**WHAT THIS TASK INVOLVES**: Down to the final line, print each entry exactly.

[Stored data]
BEGIN

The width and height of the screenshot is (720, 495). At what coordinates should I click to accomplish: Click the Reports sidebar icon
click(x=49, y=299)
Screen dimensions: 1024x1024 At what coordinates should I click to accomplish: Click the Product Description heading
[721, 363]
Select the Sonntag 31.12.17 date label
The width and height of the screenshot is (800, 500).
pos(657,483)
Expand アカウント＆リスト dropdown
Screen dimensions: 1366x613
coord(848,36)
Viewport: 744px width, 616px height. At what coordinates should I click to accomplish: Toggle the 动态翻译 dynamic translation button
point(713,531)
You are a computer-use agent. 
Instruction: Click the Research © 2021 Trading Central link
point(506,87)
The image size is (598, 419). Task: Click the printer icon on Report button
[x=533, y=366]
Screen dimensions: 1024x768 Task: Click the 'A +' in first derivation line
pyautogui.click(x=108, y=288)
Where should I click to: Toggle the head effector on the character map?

END

**SOLUTION**:
The width and height of the screenshot is (720, 495). At what coordinates should I click to accomplish: Click the Reports sidebar icon
click(x=49, y=299)
Screen dimensions: 1024x1024 At what coordinates should I click to accomplish: Click the Product Description heading
[721, 363]
Select the Sonntag 31.12.17 date label
The width and height of the screenshot is (800, 500).
pos(657,483)
Expand アカウント＆リスト dropdown
Screen dimensions: 1366x613
coord(848,36)
Viewport: 744px width, 616px height. At what coordinates should I click to accomplish: Toggle the 动态翻译 dynamic translation button
point(713,531)
You are a computer-use agent. 
Instruction: Click the Research © 2021 Trading Central link
point(506,87)
The image size is (598, 419). Task: Click the printer icon on Report button
[x=533, y=366]
Screen dimensions: 1024x768 Task: Click the 'A +' in first derivation line
pyautogui.click(x=108, y=288)
Where should I click to: Toggle the head effector on the character map?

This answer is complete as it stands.